Scientific classification
- Kingdom: Animalia
- Phylum: Chordata
- Class: Reptilia
- Order: Squamata
- Suborder: Gekkota
- Family: Gekkonidae
- Genus: Phelsuma
- Species: P. pusilla
- Subspecies: P. p. hallmanni
- Trinomial name: Phelsuma pusilla hallmanni Meier, 1989

= Phelsuma pusilla hallmanni =

Subspecies of lizard

Phelsuma pusilla hallmanni is a diurnal subspecies of gecko, a lizard in the family Gekkonidae. The subspecies is endemic to eastern Madagascar and typically inhabits different trees. This day gecko feeds on insects and nectar.

==Etymology==
The subspecific name, hallmanni, is in honor of German herpetologist Gerhard Hallmann.

==Description==
Ph. p. hallmanni belongs to the smallest day geckos. It can reach a total length (including tail) of about 10 cm.

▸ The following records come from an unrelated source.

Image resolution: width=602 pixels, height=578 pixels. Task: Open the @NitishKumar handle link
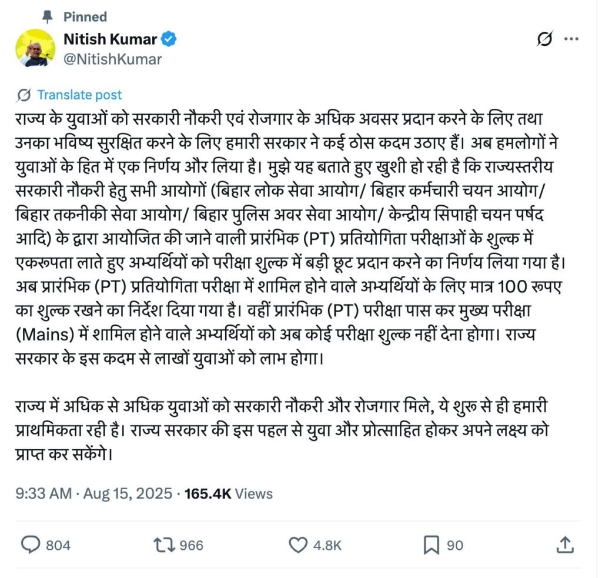pyautogui.click(x=113, y=59)
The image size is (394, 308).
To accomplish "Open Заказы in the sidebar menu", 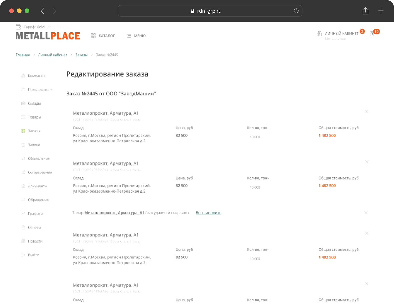I will tap(34, 131).
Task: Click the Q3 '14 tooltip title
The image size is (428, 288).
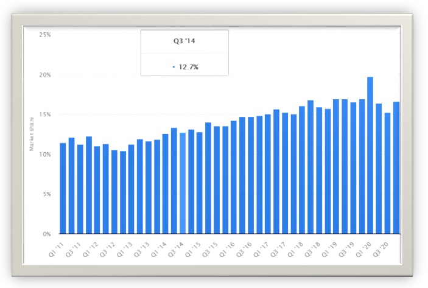Action: click(x=184, y=42)
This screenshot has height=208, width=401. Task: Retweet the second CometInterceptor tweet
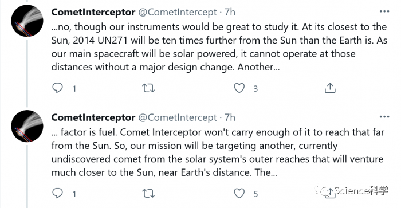tap(148, 194)
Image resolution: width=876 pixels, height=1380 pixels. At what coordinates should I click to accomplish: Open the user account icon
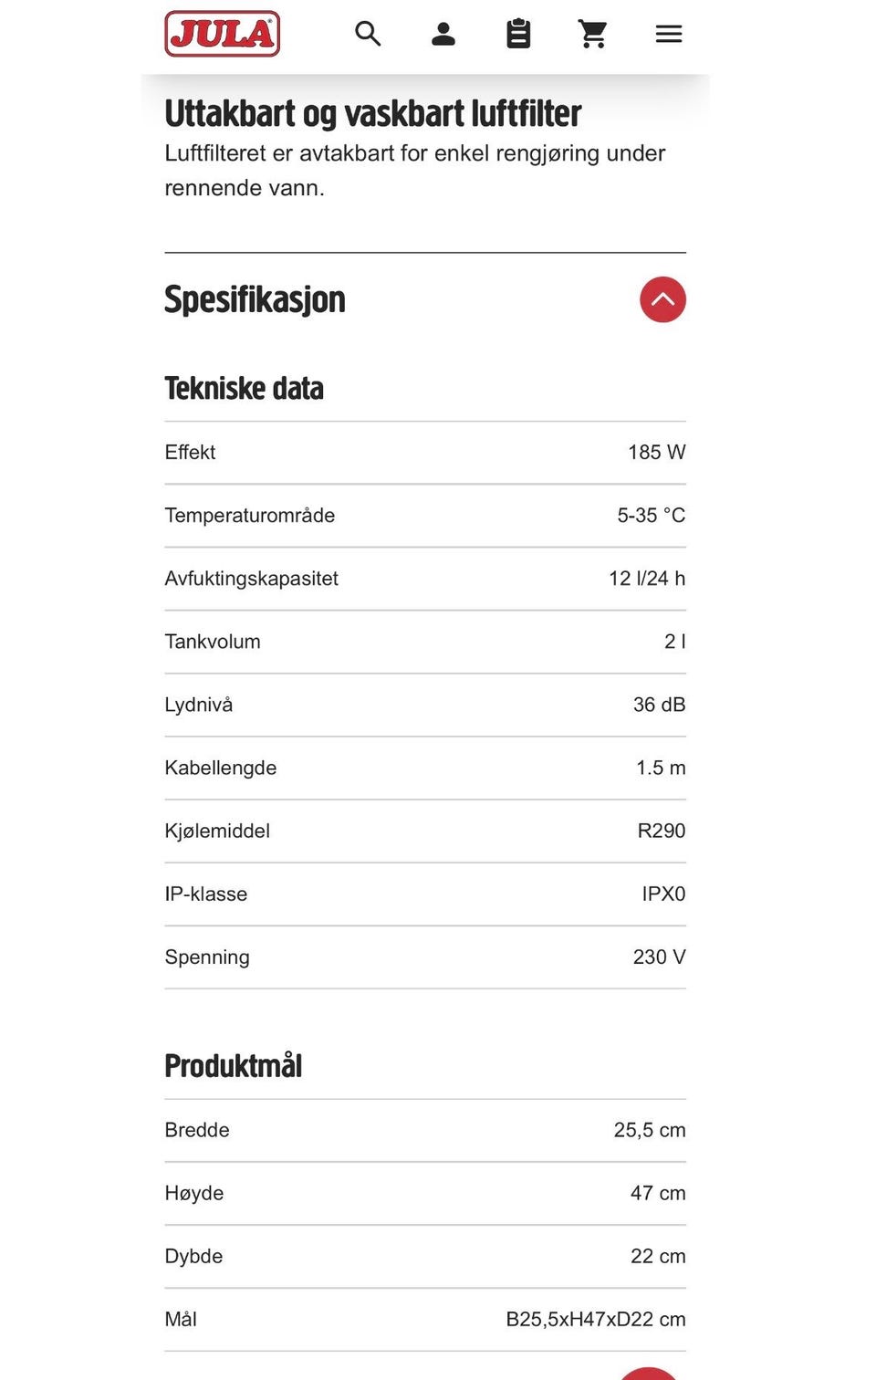443,34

The body colour is dark green. On the back there are red dots present. On the snout, a blue triangle is present, which is bordered from behind by a red bar. On the neck and back of the head bluish speckles are present. The tail is turquoise. The flanks are brown or black. The ventral side is white.

==Geographic range==
The subspecies Ph. p. hallmanni inhabits the east coast of Madagascar. It is only known from the region around Andasibe.

==Habitat==
Ph. p. hallmanni lives in a moist and warm climate. It inhabits different trees and can often be found on trees on the edge of forest along the road.

==Diet==
Ph. p. hallmanni feeds on various insects and other invertebrates. It also likes to lick soft, sweet fruit, pollen and nectar.

==Behaviour==
Ph. p. hallmanni is quite quarrelsome and does not accept other males. In captivity, where the female cannot escape, the male can also sometimes seriously wound a female. In this case the male and female must be separated.

==Reproduction==
Ph. p. hallmanni is oviparous. The pairing season is between October and the first weeks of May.

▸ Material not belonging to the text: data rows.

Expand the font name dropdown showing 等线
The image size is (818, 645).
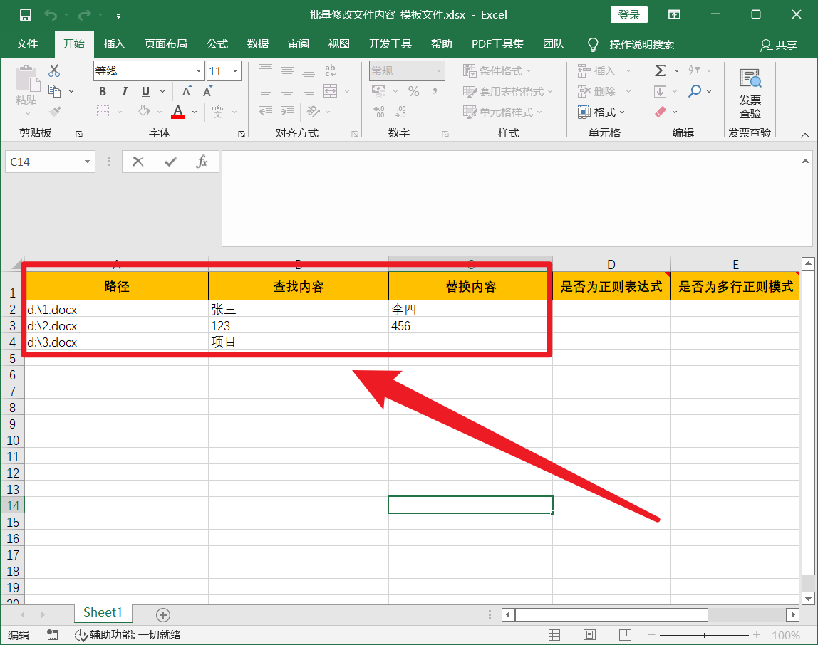199,71
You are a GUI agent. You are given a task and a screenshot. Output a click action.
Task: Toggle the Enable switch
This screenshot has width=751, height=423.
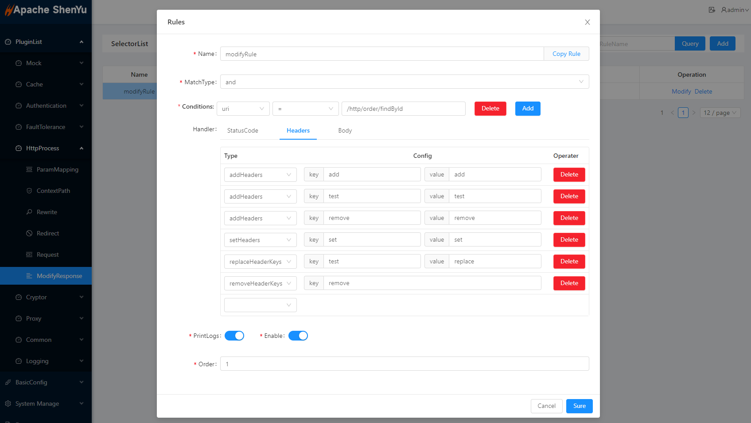[298, 336]
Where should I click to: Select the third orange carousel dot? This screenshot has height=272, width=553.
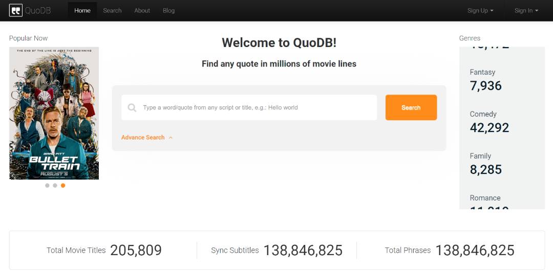click(x=63, y=186)
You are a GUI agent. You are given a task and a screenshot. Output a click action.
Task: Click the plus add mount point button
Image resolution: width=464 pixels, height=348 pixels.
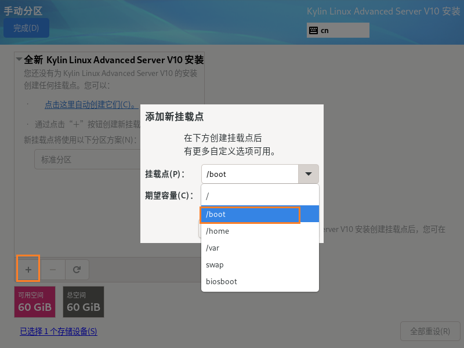28,269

==Care and maintenance in captivity==
Ph. p. hallmanni should be housed in pairs and needs a well planted terrarium. The temperature should be about 28 °C (82 °F), locally around 30 °C (86 °F), during the day, and drop to around 20 °C (68 °F) at night. The humidity should be maintained between 75 and 80% during the day. It is also important to include two colder months with a daytime temperature of 24 °C (75 °F) and 16 °C (61 °F) at night. In captivity, it can be fed crickets, wax moth larvae, fruit flies, mealworms and houseflies.